----- Data records
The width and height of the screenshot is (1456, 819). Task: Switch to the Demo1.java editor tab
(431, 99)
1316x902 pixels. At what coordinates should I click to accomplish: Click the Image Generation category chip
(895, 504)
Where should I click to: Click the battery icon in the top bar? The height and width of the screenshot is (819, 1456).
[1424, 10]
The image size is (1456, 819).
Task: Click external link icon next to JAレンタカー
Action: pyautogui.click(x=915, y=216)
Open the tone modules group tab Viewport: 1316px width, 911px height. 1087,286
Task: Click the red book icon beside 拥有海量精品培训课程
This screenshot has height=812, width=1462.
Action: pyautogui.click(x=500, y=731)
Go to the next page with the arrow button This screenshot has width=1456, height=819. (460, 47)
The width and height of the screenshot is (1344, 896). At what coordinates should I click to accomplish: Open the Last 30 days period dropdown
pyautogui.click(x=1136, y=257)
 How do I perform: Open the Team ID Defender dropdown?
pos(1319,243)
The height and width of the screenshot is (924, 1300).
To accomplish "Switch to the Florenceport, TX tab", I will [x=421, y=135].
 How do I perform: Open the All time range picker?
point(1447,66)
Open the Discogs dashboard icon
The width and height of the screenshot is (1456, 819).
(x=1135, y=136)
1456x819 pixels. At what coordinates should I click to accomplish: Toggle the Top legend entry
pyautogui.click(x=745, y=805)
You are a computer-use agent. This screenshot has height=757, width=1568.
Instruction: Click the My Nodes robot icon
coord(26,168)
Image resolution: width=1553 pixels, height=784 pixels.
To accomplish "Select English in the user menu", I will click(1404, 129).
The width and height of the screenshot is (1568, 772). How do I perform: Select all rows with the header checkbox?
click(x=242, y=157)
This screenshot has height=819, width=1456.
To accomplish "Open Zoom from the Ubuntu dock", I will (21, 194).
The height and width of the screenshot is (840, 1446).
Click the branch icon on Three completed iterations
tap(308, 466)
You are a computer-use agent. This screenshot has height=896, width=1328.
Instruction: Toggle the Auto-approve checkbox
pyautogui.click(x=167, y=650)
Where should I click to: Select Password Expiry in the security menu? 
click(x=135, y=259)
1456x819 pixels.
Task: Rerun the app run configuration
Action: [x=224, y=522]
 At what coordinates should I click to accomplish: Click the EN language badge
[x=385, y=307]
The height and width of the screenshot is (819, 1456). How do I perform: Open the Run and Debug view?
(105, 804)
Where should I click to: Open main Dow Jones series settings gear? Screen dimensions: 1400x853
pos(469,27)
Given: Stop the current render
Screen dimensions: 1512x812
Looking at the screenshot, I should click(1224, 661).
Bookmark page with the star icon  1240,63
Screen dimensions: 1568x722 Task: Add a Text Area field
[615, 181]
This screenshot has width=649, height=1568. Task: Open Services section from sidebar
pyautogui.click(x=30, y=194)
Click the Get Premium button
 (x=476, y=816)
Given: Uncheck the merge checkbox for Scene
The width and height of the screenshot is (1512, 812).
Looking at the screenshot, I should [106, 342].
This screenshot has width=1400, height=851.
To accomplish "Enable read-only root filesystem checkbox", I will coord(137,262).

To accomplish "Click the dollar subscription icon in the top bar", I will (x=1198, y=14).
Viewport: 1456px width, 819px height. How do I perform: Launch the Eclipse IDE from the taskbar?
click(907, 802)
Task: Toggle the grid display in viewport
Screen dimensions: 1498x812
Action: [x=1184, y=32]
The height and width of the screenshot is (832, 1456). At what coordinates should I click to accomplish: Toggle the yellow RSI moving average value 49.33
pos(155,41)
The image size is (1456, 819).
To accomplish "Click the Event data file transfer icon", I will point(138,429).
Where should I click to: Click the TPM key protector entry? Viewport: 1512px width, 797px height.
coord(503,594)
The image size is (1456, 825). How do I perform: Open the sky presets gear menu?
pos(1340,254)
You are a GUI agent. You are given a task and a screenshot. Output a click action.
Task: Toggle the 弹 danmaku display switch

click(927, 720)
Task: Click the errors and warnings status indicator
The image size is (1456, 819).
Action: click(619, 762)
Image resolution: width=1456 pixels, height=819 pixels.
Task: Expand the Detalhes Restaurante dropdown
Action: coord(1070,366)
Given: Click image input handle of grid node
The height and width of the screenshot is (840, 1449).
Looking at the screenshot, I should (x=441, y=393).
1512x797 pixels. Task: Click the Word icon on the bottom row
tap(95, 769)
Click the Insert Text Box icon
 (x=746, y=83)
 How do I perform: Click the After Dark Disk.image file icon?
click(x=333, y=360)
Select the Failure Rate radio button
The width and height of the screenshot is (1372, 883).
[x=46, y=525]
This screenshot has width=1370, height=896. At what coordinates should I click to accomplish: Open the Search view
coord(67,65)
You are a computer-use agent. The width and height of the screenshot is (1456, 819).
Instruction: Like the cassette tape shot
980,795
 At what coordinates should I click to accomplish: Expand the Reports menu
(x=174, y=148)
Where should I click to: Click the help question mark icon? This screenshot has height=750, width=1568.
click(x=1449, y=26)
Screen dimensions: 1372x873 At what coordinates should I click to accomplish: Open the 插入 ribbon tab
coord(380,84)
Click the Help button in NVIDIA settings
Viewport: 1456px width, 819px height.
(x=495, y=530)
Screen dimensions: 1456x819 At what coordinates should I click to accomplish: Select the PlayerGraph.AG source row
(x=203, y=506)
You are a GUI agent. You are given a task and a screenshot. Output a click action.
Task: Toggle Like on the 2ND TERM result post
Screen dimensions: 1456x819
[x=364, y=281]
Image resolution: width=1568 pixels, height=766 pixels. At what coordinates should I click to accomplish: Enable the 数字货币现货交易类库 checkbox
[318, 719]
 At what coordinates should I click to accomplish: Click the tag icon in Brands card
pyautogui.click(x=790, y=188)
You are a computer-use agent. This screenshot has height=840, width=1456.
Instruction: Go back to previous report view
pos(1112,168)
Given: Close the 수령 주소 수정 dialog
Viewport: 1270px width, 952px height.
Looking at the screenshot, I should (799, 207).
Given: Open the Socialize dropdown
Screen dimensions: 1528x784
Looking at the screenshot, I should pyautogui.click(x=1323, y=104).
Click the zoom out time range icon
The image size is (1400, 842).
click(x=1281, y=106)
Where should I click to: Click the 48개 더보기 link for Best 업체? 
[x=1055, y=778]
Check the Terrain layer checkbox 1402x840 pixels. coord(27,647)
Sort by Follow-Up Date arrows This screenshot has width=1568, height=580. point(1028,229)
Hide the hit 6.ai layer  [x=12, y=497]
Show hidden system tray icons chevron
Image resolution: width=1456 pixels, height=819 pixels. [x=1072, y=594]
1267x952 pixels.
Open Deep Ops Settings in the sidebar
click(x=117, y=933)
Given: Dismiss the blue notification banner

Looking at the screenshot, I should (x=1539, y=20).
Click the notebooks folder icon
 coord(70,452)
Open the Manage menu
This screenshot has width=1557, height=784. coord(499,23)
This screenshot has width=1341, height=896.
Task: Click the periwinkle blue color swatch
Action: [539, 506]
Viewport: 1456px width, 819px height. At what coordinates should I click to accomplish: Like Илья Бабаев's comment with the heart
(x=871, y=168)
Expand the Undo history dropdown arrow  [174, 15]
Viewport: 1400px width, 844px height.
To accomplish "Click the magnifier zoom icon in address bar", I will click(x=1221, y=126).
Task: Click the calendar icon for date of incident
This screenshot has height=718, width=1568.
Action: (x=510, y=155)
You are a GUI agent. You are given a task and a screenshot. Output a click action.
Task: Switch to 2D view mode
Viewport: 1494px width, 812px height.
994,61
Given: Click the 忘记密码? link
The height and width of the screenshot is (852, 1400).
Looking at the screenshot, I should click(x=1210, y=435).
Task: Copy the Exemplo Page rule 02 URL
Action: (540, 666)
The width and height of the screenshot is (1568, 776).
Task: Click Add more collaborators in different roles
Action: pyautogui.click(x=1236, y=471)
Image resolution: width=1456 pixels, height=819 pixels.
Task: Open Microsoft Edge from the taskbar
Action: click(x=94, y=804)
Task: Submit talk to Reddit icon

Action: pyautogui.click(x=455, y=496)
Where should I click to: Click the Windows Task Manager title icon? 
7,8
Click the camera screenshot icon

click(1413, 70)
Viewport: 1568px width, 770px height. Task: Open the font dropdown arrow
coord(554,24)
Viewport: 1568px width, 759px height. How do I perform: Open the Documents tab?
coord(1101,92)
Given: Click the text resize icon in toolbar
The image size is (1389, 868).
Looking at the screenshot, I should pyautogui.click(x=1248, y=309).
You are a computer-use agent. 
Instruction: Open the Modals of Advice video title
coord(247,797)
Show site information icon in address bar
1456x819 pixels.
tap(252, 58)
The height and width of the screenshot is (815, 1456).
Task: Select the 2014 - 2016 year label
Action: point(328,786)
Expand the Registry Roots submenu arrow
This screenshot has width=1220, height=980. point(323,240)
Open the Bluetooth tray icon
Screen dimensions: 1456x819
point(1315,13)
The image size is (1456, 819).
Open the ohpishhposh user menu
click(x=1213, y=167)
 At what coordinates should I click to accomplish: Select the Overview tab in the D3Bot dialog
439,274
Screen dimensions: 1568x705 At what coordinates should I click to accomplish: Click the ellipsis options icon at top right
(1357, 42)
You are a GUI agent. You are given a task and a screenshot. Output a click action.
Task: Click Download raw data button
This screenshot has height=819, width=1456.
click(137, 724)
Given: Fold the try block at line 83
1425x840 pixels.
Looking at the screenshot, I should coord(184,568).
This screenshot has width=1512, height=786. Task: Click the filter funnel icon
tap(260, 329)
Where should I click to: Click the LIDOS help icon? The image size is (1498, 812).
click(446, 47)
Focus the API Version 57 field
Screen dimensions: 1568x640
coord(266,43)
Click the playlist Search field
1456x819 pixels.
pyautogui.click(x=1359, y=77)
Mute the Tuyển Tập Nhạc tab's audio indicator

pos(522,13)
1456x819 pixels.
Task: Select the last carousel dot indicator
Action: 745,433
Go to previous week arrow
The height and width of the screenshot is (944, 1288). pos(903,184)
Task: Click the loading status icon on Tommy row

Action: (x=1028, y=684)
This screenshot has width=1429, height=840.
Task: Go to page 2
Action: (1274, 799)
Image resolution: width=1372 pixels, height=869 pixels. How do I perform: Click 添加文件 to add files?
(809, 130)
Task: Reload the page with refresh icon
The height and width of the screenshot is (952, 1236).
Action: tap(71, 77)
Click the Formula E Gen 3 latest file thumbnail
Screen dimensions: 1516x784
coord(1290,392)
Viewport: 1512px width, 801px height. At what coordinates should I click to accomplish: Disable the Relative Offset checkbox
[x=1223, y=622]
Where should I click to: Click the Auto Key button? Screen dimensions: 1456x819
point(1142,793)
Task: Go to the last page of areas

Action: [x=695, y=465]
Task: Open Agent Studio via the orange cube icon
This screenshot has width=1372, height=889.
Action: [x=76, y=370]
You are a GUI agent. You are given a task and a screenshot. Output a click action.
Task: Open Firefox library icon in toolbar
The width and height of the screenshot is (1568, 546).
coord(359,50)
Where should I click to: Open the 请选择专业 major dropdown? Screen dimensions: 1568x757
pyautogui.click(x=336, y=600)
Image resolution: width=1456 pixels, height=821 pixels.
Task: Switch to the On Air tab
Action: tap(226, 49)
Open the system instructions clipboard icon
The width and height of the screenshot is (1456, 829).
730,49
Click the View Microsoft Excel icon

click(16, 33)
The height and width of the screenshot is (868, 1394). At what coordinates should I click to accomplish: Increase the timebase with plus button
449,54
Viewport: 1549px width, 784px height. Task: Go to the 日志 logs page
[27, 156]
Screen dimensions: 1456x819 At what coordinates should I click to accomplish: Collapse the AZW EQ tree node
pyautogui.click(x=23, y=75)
----------
What the task asks: Copy out the lines above with "toolbar" in them.

Answer:
Given: Click the text resize icon in toolbar
Task: Open Firefox library icon in toolbar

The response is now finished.